The list of conditional arguments:

(In)equality operators

  • “$lt” - any JSON
  • “$lte” - any JSON
  • “$eq” - any JSON
  • “$ne” - any JSON
  • “$gte” - any JSON
  • “$gt” - any JSON

Object related operators

  • “$exists” - boolean, check whether the field exists or not regardless of its value
  • “$type” - string, check the document field's type

Array related operators

  • “$in” - array of JSON values, the document field must exist in the list provided
  • “$nin” - array of JSON values, the document field must not exist in the list provided
  • “$size” - integer, special condition to match the length of an array field in a document. Non-array fields cannot match this condition.

Misc related operators

  • “$mod” - [Divisor, Remainder], where Divisor and Remainder are both positive integers (ie, greater than 0). Matches documents where (field % Divisor == Remainder) is true. This is false for any non-integer field
  • “$regex” - string, a regular expression pattern to match against the document field. Only matches when the field is a string value and matches the supplied matches

Update Syntax

Need to describe the syntax for update operators.

Sort Syntax

The sort syntax is a basic array of field name and direction pairs. It looks like such:

[{field1: dir1} | ...]

Where field1 can be any field (dotted notation is available for sub-document fields) and dir1 can be “asc” or “desc”.

Note that it is highly recommended that you specify a single key per object in your sort ordering so that the order is not dependent on the combination of JSON libraries between your application and the internals of Mango's indexing engine.

Fields Syntax

When retrieving documents from the database you can specify that only a subset of the fields are returned. This allows you to limit your results strictly to the parts of the document that are interesting for the local application logic. The fields returned are specified as an array. Unlike MongoDB only the fields specified are included, there is no automatic inclusion of the “_id” or other metadata fields when a field list is included.

A trivial example:

["foo", "bar", "baz"]


Short summary until the full documentation can be brought over.

POST /dbname/_find

Issue a query.

Request body is a JSON object that has the selector and the various options like limit/skip etc. Or we could post the selector and put the other options into the query string. Though I'd probably prefer to have it all in the body for consistency.

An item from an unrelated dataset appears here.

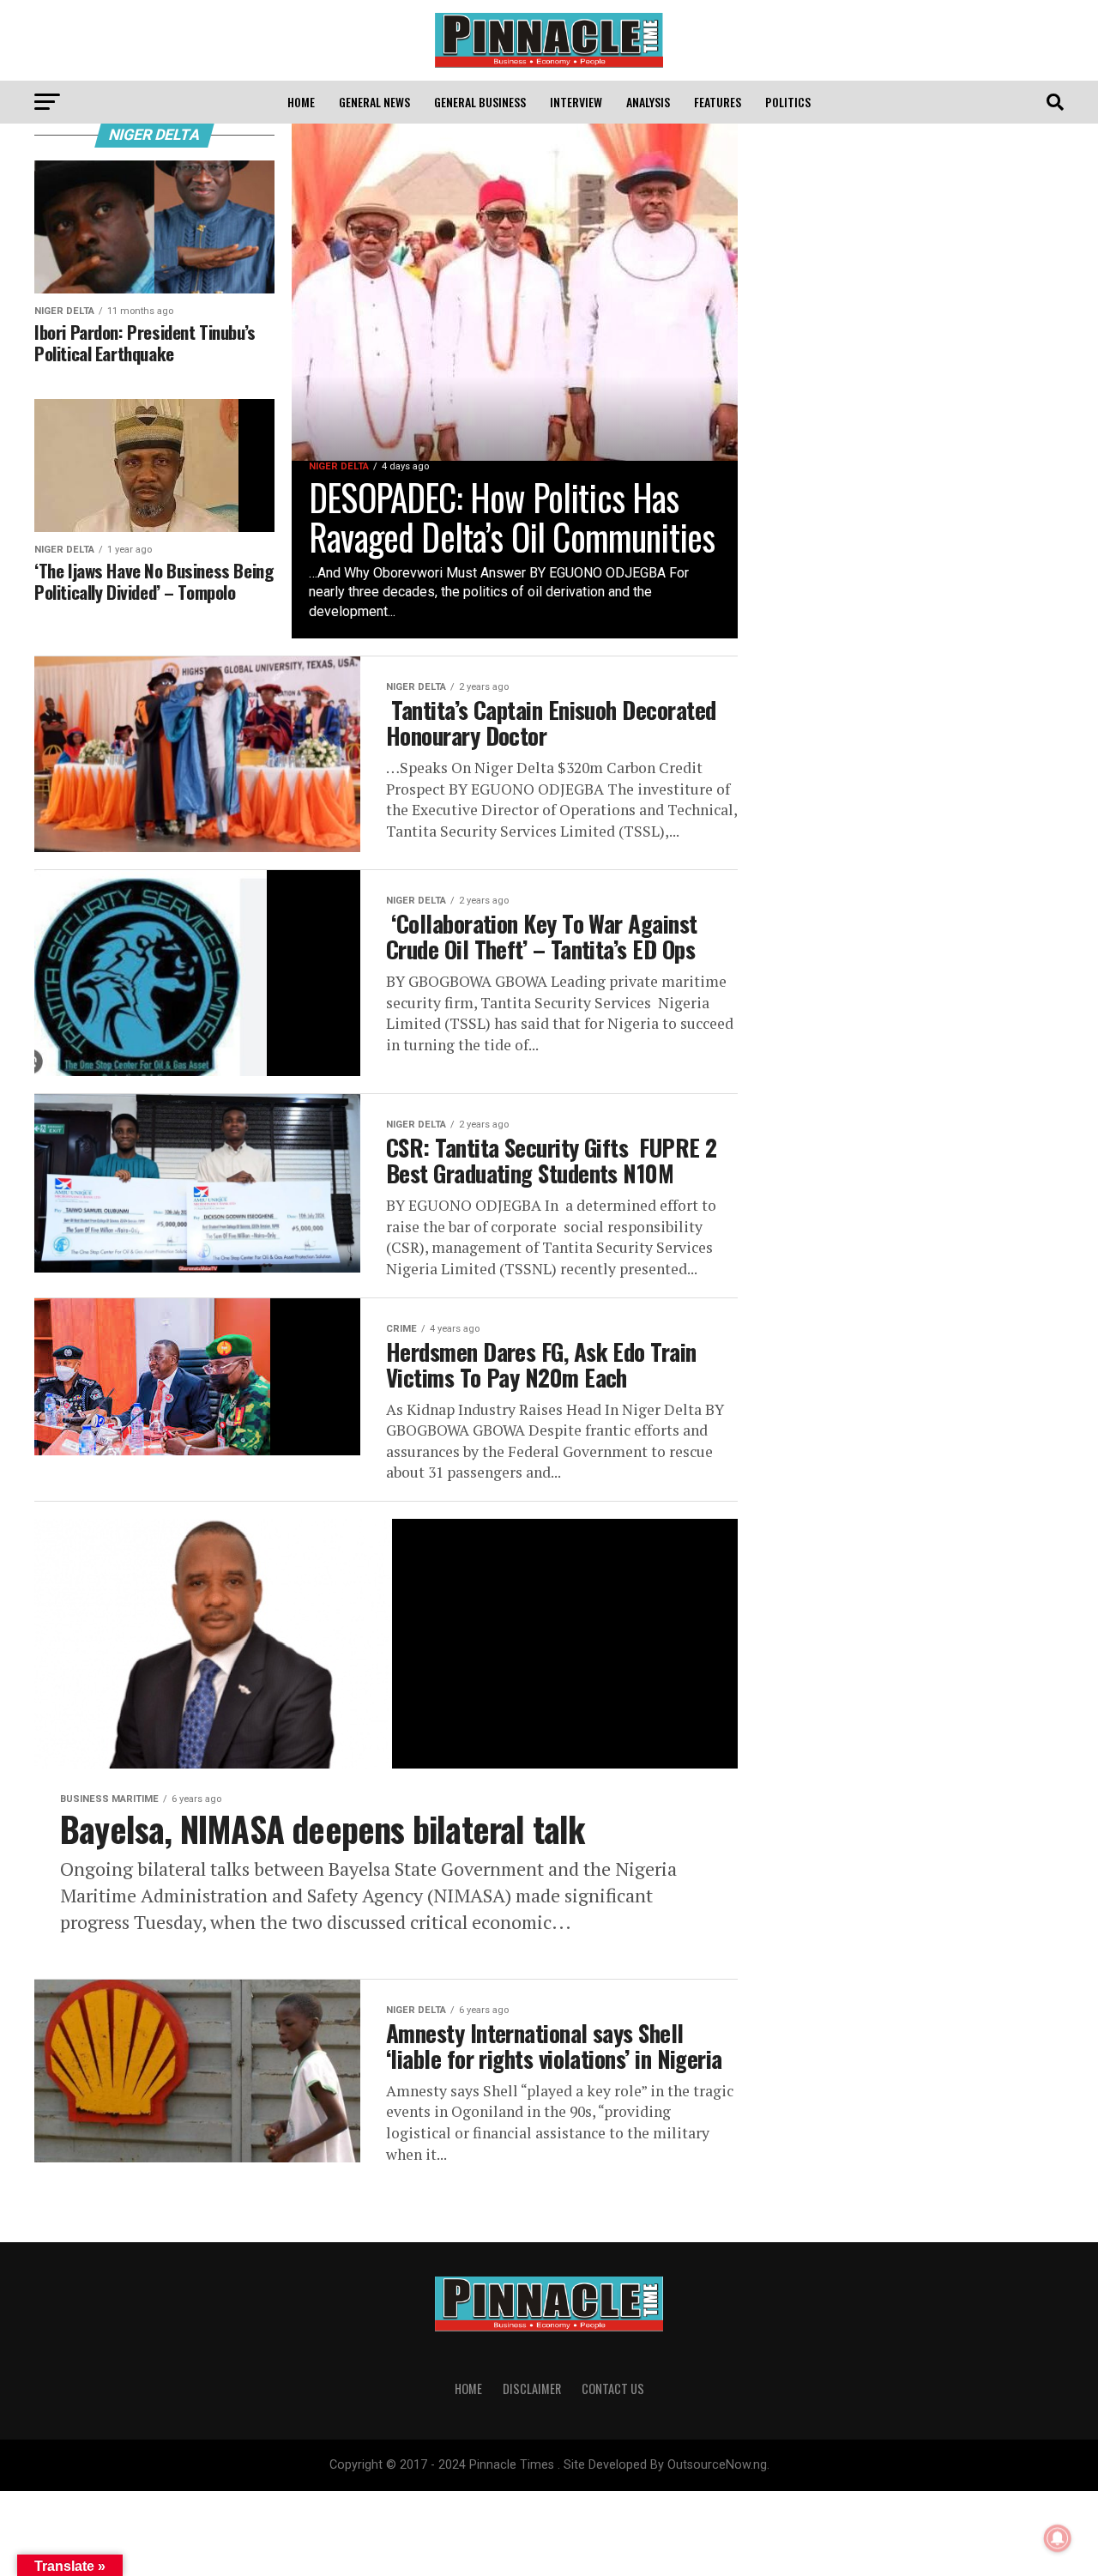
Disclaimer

Response is streamed out like a view.

POST /dbname/_index

Request body contains the index definition.

Response body is empty and the result is returned as the status code (200 OK -> created, 3something for exists).

GET /dbname/_index

Request body is empty.

Response body is all of the indexes that are available for use by find.

DELETE /dbname/_index/ddocid/viewname

Remove the specified index.

Request body is empty.

Response body is empty. The status code gives enough information.